Most AI researchers agree the trusty keyboard will not be the preferred human-machine interface of the future. While smart device-based voice interfaces are now increasingly popular, direct, brain-computer interfaces (BCIs) have tremendous potential in terms of speed and efficiency, with possible applications in neuroscience research, medical devices, and even videogames. There are many challenges in enabling BCI as an everyday means of human-computer interaction, one of which is maintaining high precision while reducing device cost.
In the new paper PIEEG: Turn a Raspberry Pi into a Brain-Computer-Interface to Measure Biosignals, PhD electronic researcher Ildar Rakhmatulin and brain-computer interface developer Sebastian Völkl tackle this challenge, open-sourcing an inexpensive, high-precision, easy-to-maintain PIEEG board that converts a Raspberry Pi into a BCI for measuring and processing eight real-time EEG (electroencephalography) signals.
Although BCI research has been promising, the ongoing global chip shortage has increased the cost of ICs and set back the development of full-fledged BCI devices. The researchers also struggled to find software for signal processing in the current market, forcing them to look elsewhere for appropriate methods and tools for reading signals to produce a practical, low-cost BCI device.

Data extracts:
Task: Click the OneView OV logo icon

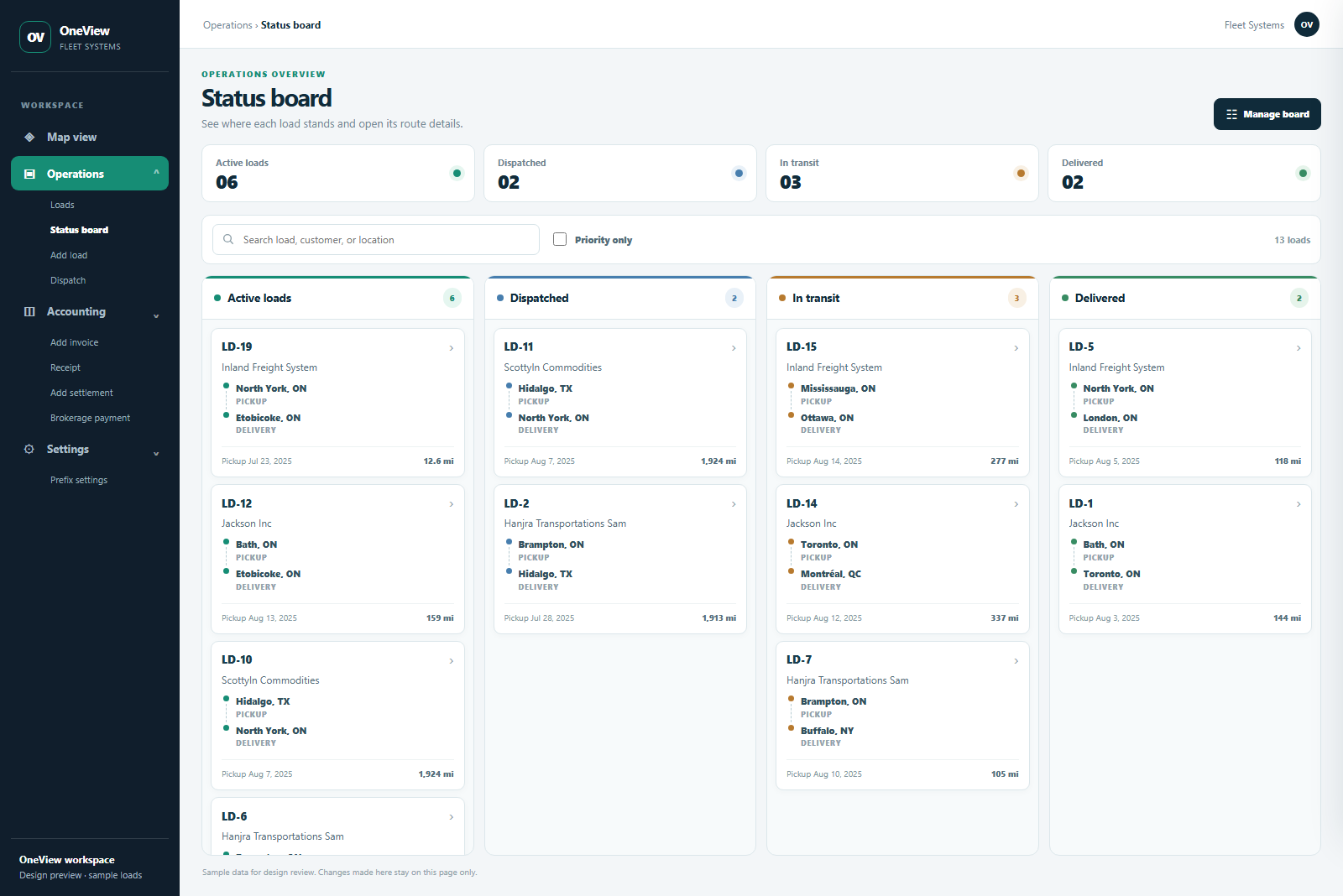Action: pyautogui.click(x=35, y=37)
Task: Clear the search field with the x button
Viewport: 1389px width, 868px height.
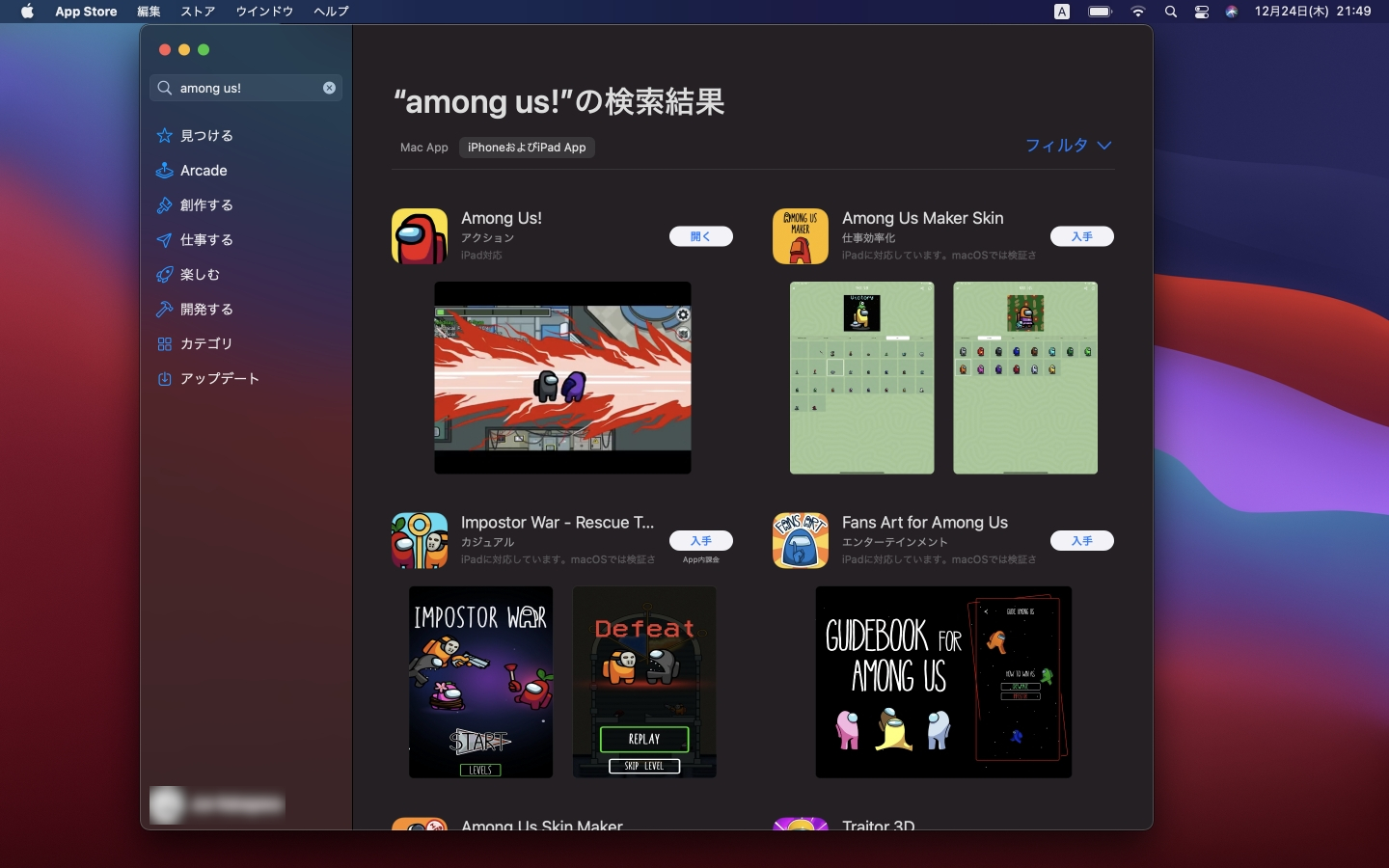Action: [329, 88]
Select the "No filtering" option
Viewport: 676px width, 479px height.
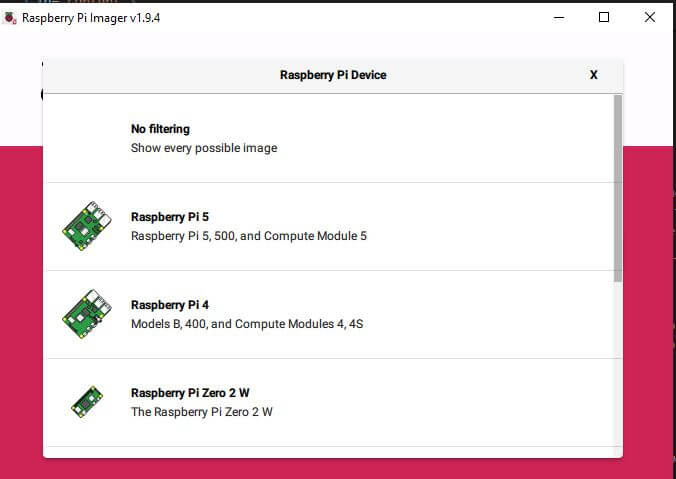pos(160,129)
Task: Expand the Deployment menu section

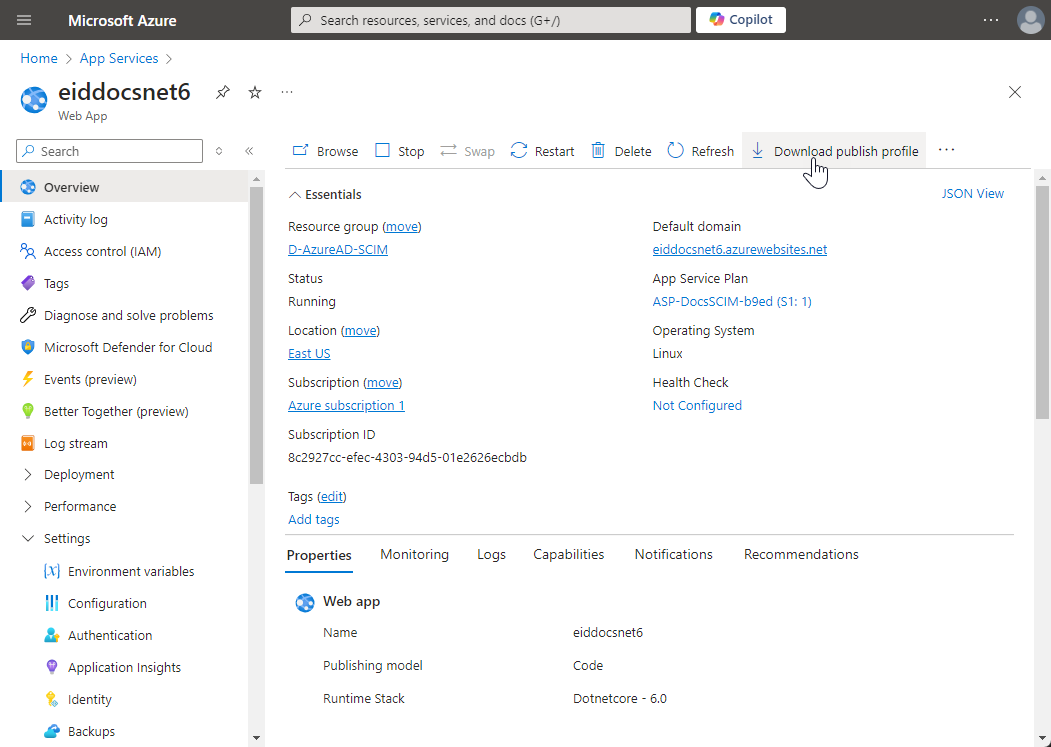Action: tap(28, 475)
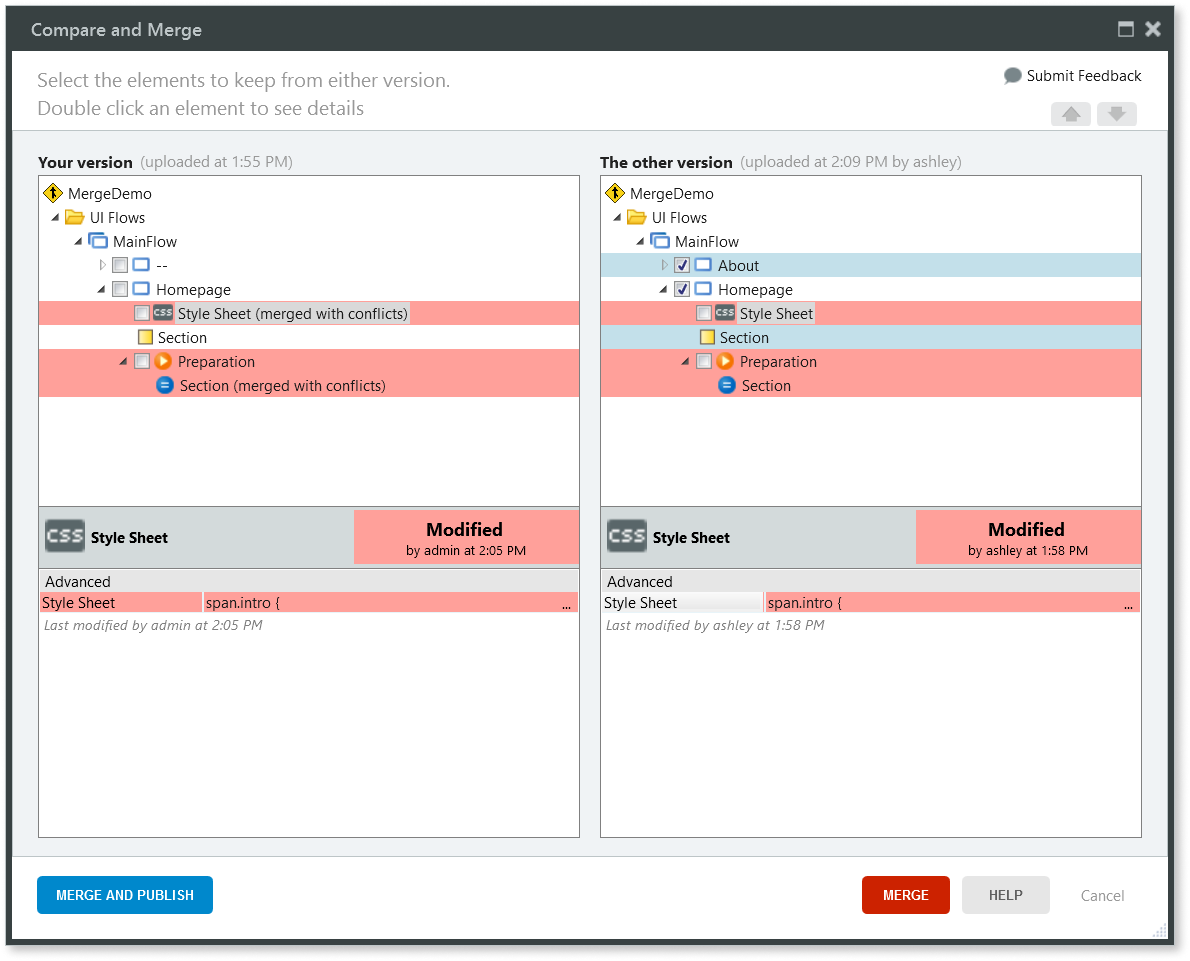Click the Submit Feedback speech bubble icon

[x=1013, y=75]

Activity 1: In the article about the PIEEG board, how many real-time EEG signals does the board measure and process?
Activity 2: Please write what comes next in the article about the PIEEG board, picking up after its last sentence.
The data comes from a separate source.

Reply 1: Eight.

Reply 2:
The researchers observed that single board computers (SBC) are good at reading signals and suitable for sending data to a desktop computer. Inspired by this, they developed a shield that receives and transmits data to a Raspberry Pi (a cheap and popular SBC introduced in 2012) and wrote clear and simple software that processes data in real-time on it, thus converting the Raspberry Pi into a functional BCI interface.
The proposed device also includes a screen and battery, and, for reading and processing biosignals, eight dry electrodes mounted in a skull cap according to the International 10-20 standard for EEG exams.
The researchers presented encouraging results for real-time PIEEG chewing and blinking artifact detection, and believe their low-cost device will enable machine learning enthusiasts to create projects for controlling robots, unmanned aerial vehicles and mechanical limbs “using the power of thought.” In their next hardware version, they will consider installing gyroscopes and accelerometers to control the position of the object and add shields to protect against external electromagnetic interference.